Decision Science News: What’s so great about your R compared to the regular download?

REvolution: Well, we’re not competing with the “regular” download – we actively collaborate with the core team, and utilize the codebase. What we have done is on several fronts. First, we have added capability and functionality related to optimization and high performance. Second, we are adding specific support for the 64-bit Windows platforms (and other more obscure OS distributions). Third, we are actively working on an IDE, large data handling, and other interesting capabilities (stay tuned!).

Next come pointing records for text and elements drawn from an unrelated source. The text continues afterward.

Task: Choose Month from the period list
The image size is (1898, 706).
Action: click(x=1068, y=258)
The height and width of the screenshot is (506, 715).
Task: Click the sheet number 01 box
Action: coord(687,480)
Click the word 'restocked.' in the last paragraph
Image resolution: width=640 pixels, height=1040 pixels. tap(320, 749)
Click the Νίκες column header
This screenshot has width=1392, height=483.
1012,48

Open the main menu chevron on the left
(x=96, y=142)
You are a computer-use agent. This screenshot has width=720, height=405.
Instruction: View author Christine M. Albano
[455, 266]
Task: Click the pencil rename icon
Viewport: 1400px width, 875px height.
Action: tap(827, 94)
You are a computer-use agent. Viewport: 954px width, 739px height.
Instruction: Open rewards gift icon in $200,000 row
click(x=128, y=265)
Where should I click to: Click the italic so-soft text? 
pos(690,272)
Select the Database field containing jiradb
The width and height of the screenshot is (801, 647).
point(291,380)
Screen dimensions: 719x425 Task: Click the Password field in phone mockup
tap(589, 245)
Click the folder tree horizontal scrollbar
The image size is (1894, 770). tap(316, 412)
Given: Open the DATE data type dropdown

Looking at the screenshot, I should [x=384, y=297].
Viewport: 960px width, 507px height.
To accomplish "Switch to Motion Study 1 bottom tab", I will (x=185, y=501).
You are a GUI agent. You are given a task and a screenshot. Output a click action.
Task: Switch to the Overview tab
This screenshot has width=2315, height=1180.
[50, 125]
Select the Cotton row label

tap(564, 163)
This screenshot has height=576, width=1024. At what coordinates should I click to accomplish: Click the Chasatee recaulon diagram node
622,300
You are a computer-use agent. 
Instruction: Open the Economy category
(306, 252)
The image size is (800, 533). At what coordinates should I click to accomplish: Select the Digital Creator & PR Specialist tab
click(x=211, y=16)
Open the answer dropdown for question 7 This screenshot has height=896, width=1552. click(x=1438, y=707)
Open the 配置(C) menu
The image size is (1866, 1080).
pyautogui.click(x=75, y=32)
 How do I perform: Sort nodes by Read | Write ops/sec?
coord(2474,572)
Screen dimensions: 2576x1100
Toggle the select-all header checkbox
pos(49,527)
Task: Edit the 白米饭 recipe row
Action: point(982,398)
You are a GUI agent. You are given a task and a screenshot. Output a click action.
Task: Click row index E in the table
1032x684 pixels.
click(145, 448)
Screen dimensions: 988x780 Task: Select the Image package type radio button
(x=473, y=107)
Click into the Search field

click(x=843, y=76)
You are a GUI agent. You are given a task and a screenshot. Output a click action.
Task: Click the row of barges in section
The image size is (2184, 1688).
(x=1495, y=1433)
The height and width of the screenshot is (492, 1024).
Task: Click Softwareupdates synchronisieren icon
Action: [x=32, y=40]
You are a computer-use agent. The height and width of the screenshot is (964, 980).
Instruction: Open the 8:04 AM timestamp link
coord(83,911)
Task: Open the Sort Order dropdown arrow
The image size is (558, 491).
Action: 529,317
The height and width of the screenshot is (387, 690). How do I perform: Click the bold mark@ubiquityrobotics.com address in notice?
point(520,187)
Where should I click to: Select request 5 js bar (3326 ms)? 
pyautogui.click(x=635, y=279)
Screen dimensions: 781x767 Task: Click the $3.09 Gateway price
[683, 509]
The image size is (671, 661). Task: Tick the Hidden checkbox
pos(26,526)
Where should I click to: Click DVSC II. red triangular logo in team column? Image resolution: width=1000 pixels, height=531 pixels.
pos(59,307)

In addition to these aspects, we have packaged REvolution R into a commercially supported distribution around which we also provide training and consulting services. It’s a fully supported product in the same spirit as, say, RedHat Linux.

Decision Science News: Is there any risk that getting ‘locked in’ to your distribution of R? What if your distribution goes away, will our code still run on vanilla R?

REvolution: We prefer to say “mandatory customer loyalty” than lock-in. (KIDDING!) Of course, “open source” is a big part of “commercial open source,” and users of REvolution R can run their codebase on vanilla R.